Outcome sets & the COMET initiative

Importantly, given the huge variation in the choice of outcomes measured, a set of standardised, clinically relevant outcome measures needs to be developed across different topic areas within oral medicine. As described below, this work is currently underway for RAS, registered with COMET (core outcome measures in effectiveness trials; www.comet-initiative.org), and was presented as a poster at the recent European Association of Oral Medicine (EAOM) meeting in Turin.18 We hope it will be used to inform trials and subsequently reviews in this area.

The COMET initiative is an international collaboration which aims to reduce the heterogeneity of outcome measurements used in trials (www.comet-intiative.org). COMET (core outcome measurements in effectiveness trials) 'brings together researchers interested in the development and application of agreed standardised sets of outcomes, known as a 'core outcome set.' These sets should represent the minimum that should be measured and reported in all clinical trials, audits of practice or other forms of research for a specific condition. They do not imply that outcomes in a particular study should be restricted to those in the core outcome set. Rather, there is an expectation that the core outcomes will be collected and reported to allow the results of trials and other studies to be compared, contrasted and combined as appropriate; and that researchers will continue to collect and explore other outcomes as well' (www.comet-intiative.org). There are a wide variety of core outcome sets that have previously been developed in areas outside of dentistry. These include the CROWN initiative (core outcome sets in women's in newborn health) (http://www.crown-initiative.org/core-outcome-sets/) and OMERACT (outcome measures in rheumatology) (https://www.omeract.org).

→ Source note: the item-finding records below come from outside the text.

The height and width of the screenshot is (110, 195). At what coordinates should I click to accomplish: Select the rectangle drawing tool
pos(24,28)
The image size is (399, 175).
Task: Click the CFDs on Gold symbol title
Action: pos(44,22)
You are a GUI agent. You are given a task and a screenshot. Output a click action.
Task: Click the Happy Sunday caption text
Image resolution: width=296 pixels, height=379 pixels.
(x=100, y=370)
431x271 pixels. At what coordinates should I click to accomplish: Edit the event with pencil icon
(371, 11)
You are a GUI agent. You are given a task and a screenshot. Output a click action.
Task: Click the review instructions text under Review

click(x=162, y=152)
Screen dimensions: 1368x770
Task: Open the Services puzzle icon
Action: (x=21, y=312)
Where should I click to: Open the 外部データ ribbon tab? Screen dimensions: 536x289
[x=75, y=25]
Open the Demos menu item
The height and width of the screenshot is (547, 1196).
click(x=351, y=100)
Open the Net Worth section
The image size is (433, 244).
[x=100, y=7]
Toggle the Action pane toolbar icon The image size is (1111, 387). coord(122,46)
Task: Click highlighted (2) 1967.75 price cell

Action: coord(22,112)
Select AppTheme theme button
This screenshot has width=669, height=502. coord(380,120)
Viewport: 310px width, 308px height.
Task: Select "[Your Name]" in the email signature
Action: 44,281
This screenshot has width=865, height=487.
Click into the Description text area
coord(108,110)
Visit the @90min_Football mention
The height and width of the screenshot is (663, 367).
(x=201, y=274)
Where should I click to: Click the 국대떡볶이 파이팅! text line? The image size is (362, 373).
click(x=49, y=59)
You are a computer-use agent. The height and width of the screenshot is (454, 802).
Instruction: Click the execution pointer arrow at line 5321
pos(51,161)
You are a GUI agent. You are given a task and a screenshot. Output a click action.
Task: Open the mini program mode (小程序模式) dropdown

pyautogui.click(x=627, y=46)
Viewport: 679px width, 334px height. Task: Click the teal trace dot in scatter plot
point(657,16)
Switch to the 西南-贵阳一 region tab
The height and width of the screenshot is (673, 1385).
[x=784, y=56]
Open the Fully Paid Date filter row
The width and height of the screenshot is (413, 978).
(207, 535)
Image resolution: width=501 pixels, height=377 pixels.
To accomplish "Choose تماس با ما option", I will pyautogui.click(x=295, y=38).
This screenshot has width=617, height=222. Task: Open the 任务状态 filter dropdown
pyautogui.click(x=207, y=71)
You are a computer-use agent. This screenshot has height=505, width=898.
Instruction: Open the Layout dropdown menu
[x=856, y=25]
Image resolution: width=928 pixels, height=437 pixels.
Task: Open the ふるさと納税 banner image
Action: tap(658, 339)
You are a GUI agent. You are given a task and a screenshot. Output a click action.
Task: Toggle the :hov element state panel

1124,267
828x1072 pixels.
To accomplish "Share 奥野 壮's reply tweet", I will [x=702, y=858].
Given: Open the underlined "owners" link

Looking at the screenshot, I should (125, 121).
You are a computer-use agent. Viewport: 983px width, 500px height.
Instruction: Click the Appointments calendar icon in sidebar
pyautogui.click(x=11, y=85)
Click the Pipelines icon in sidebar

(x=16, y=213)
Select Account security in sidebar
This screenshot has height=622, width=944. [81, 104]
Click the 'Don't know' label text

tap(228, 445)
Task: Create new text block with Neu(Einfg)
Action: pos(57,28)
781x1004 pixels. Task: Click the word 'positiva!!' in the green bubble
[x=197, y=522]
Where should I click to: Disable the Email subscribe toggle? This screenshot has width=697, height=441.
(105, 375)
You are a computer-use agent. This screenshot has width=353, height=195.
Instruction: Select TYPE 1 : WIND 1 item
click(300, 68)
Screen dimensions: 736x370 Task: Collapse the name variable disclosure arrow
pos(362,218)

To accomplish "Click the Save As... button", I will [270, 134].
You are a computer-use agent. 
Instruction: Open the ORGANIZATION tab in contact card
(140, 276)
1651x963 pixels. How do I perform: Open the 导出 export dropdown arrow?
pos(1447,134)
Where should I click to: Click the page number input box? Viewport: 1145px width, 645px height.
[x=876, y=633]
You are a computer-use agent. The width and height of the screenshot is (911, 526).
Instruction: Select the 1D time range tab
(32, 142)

Using a suggested framework for the development of a core outcome set, a three stage approach was carried out in the development of a core outcome set for recurrent aphthous stomatitis (COSRAS):19

  • Identifying existing knowledge: a review of the existing outcome measures in use

  • Stakeholder involvement: the opinions of RAS patients with regards to outcome measures

  • Consensus methods: Delphi consensus process of clinicians involved in managing RAS patients.

RAS patients were asked about the outcome measures they thought were important and this information was combined with the results of a systematic review of outcome measures in trials of RAS treatments. Removing duplications, over 300 outcomes were condensed into 22 broad outcomes; these included the patient outcomes of choice. These 22 individual outcomes were then presented to oral medicine clinicians at a national speciality meeting (British Society of Oral Medicine) with the aim of gaining consensus on the outcomes to be included in a core outcome set.

The difficulty of recruiting adequate numbers of participants to clinical trials is well-known to any triallist and results in the risk of a study being underpowered. The use of a core outcome set in oral medicine trials makes the possibility of allowing combination of the results of different trials in a meta-analysis a realistic possibility, as well as allowing meaningful comparison of different interventions. Ultimately, the strength of the evidence base to guide clinical care will be improved.

Conclusion

High-quality research informs clinical guidelines and everyday practice. It is important that clinicians maintain up to date knowledge of their subject matter in order to provide the best care for patients. This is especially important in oral medicine as many of the conditions and interventions used to treat have considerable morbidity and in some cases mortality. Cochrane systematic reviews are a useful tool for evaluating and summarising the evidence for clinicians, however, the quality of the evidence produced by the systematic reviews is directly related to the quality of the trials included. Improvements to the methodology of oral medicine intervention trials as described in this paper, the use of patient-related outcomes measures (PROMS) and the future development and use of core outcome sets should improve the quality of the evidence produced to inform clinical care.